❌ FAIL: Test report for kernel 5.13.0-rc4 (arm-next, 8124c8a6)

Fri Jun 11 03:34:57 PDT 2021

On Thu, Jun 10, 2021 at 01:59:12PM +0200, Veronika Kabatova wrote:
> On Thu, Jun 3, 2021 at 12:44 PM Veronika Kabatova <vkabatov at redhat.com> wrote:
> >
> > On Wed, Jun 2, 2021 at 7:10 PM Will Deacon <will at kernel.org> wrote:
> > >
> > > On Wed, Jun 02, 2021 at 01:00:47PM +0200, Veronika Kabatova wrote:
> > > > On Wed, Jun 2, 2021 at 12:51 PM Will Deacon <will at kernel.org> wrote:
> > > > > On Wed, Jun 02, 2021 at 12:40:07PM +0200, Ard Biesheuvel wrote:
> > > > > > On Wed, 2 Jun 2021 at 12:12, Will Deacon <will at kernel.org> wrote:
> > > > > > > On Wed, Jun 02, 2021 at 01:35:01AM -0000, CKI Project wrote:
> > > > > > > >      stress: stress-ng
> > > > > > >
> > > > > > > This explodes pretty badly. Some CPUs detect RCU stalls when trying to use
> > > > > > > the EFI "efi_read_time" service, which eventually fails but soon after we
> > > > > > > explode trying to access memory which I think is mapped by
> > > > > > > acpi_os_ioremap(), so it looks like the f/w might be the culprit here. Is
> > > > > > > the "HPE Apollo 70" machine known to have bad EFI firmware?
> > > > > > >
> > > > > > > https://arr-cki-prod-datawarehouse-public.s3.amazonaws.com/datawarehouse-public/2021/06/01/313156257/build_aarch64_redhat%3A1310052388/tests/stress_stress_ng/10079827_aarch64_2_dmesg.log
> > > > > > >
> > > > > > > (scroll to the end for the fireworks)
> > > > > > >
> > > > > >
> > > > > > Wow that looks pretty horrible. I take it this tree has your MAIR changes?
> > > > >
> > > > > Nope, this is just vanilla -rc4! I'm trying to get a "known good" base
> > > > > before I throw all the new things at it :)
> > > > >
> > > > > > Would be useful to have a log with efi=debug, to see what the EFI
> > > > > > memory map looks like.
> > > > >
> > > > > Veronika -- please could you help us with that?
> > > >
> > > > Sure, I'll get a rerun with that option and report back when I have any
> > > > results. I am also planning just a plain rerun on the machine to see if it
> > > > reproduces somewhat reliably, however the machine is taken up by
> > > > other automation now so it will take a while.
> > >
> > > Thanks. In the meantime, I've pushed a bunch of new stuff into for-kernelci,
> > > so I can at least see if it regresses when compared to the three failures
> > > we're seeing here.
> > >
> >
> > Hi,
> >
> > I don't have very good news so far. We did 4 targeted runs with the machine
> > and weren't able to reproduce the panic.

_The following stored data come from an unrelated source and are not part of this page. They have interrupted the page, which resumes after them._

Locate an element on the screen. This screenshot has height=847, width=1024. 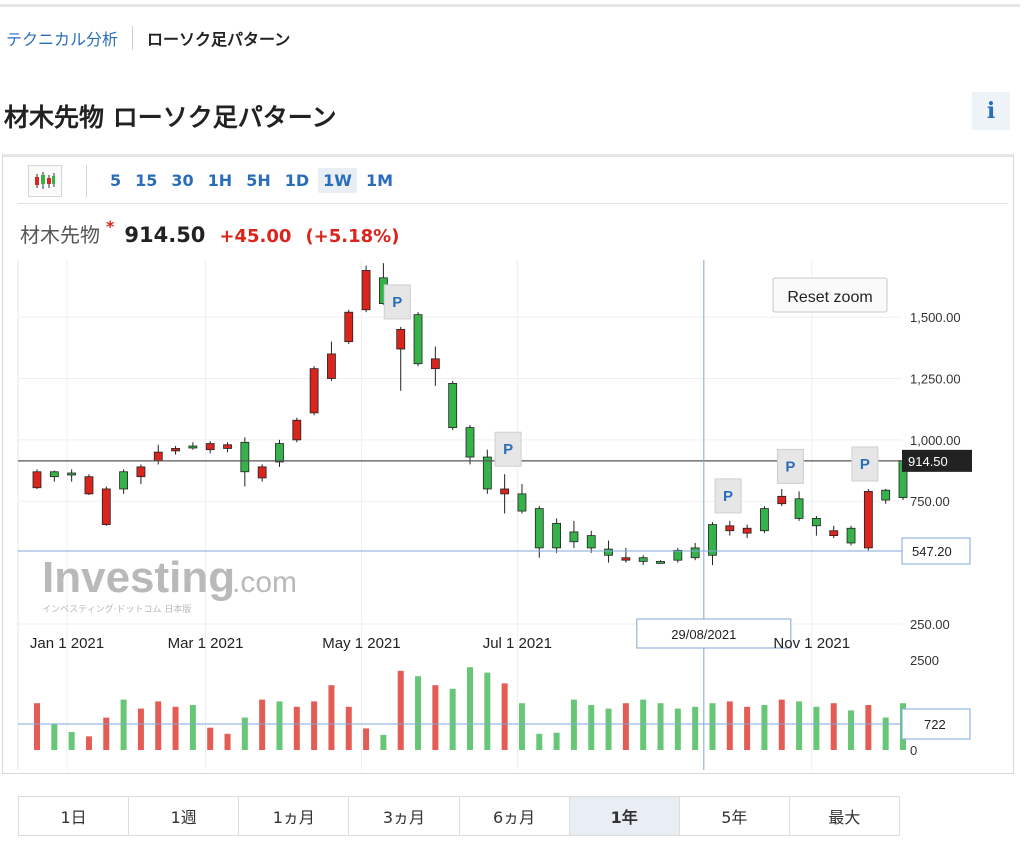
x-tick-label: May 1 2021 is located at coordinates (361, 644).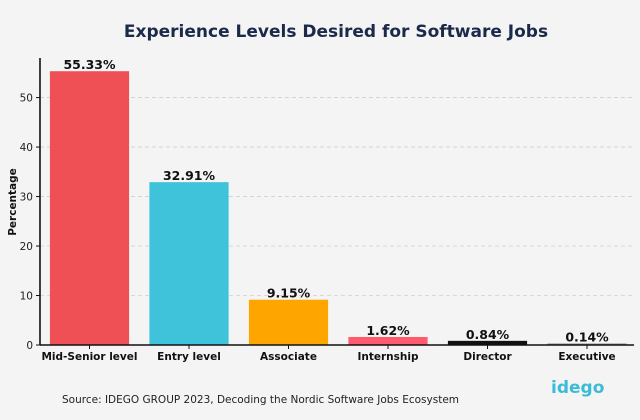 This screenshot has height=420, width=640. I want to click on x-tick-label: Entry level, so click(189, 357). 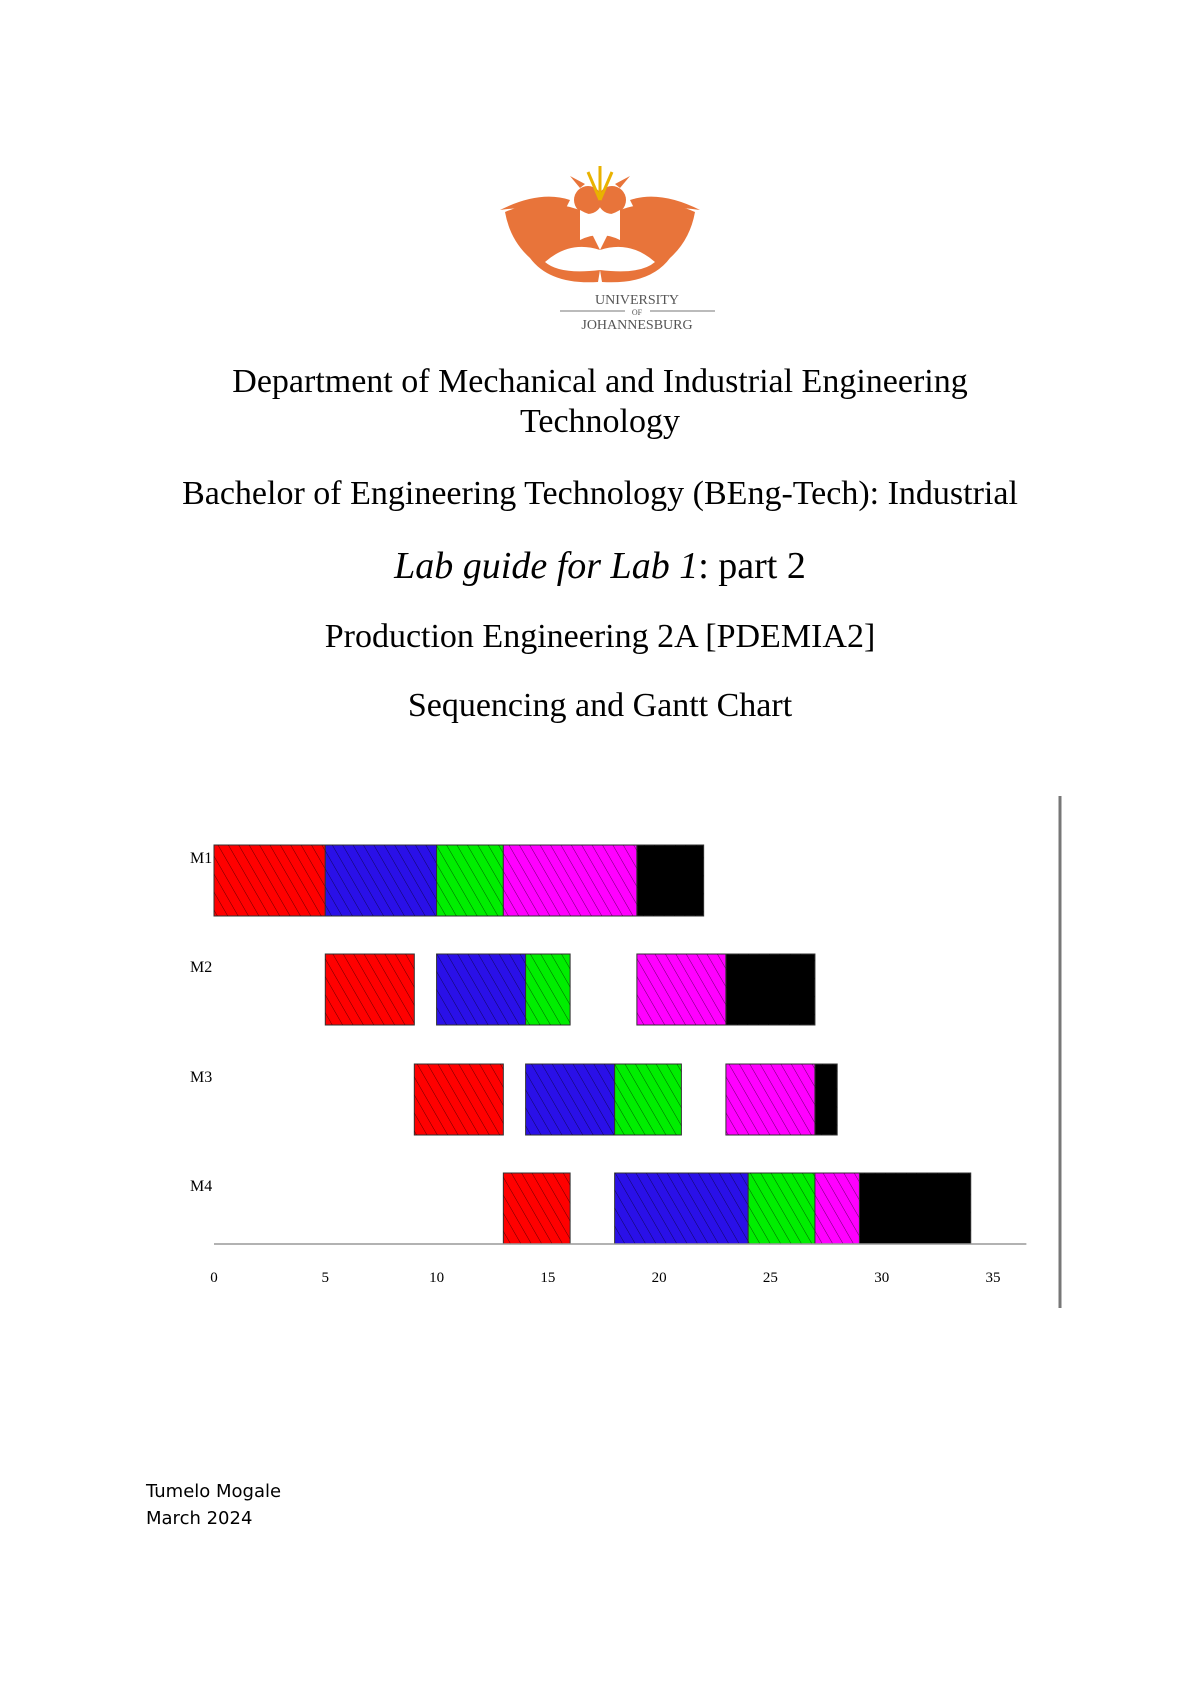 I want to click on x-tick-label: 10, so click(x=436, y=1278).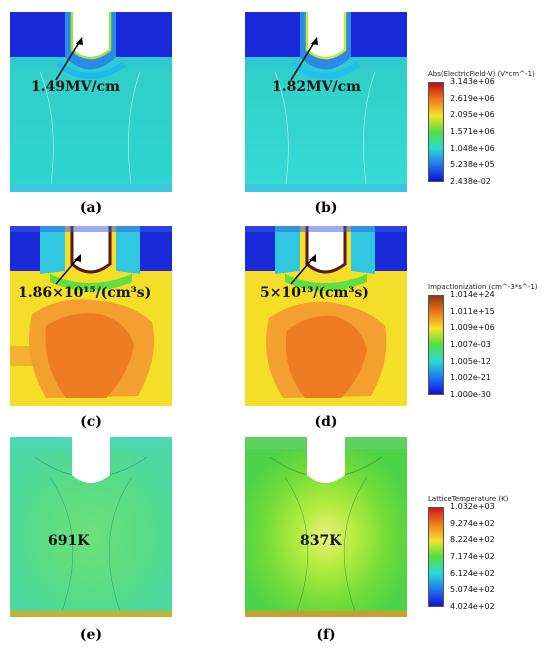  I want to click on legend-tick: 1.032e+03, so click(472, 506).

However, there was a panic hit in
> > the new test run you should have in the inbox and it also reproduced in a
> > completely unrelated test run with *this* kernel (not the new one). In all 3
> > cases the HW model is the same, but they were all different machines.
> >
> > I'm currently doing a full run which includes all tests from the run instead
> > of just stress-ng to see if it reproduces that way - there was a panic case
> > last year (not ARM specific :) that we weren't able to pinpoint to a nice
> > reproducer and had to run multiple tests to trigger it so it's possible this
> > one is similar. I'll try to pair down the tests if this strategy works and
> > keep you updated.
> >
> 
> I just wanted to follow up here. Outside of the single run I mentioned
> previously, we are still unable to reproduce the panic. We tried a lot of
> runs on the various machines of the model that hit it, with both full test
> runs and stress-ng test only.
> 
> We'll still reach out if we manage to hit it in the future, but it looks like
> a race condition that's not easy to reproduce. Of course if anyone has
> an idea we should try (whether it's about reproducing or debugging what
> the problem is) we can try that.

Thanks for the follow-up, Veronika. I also noticed that it seems to have
disappeared from subsequent runs :/

Will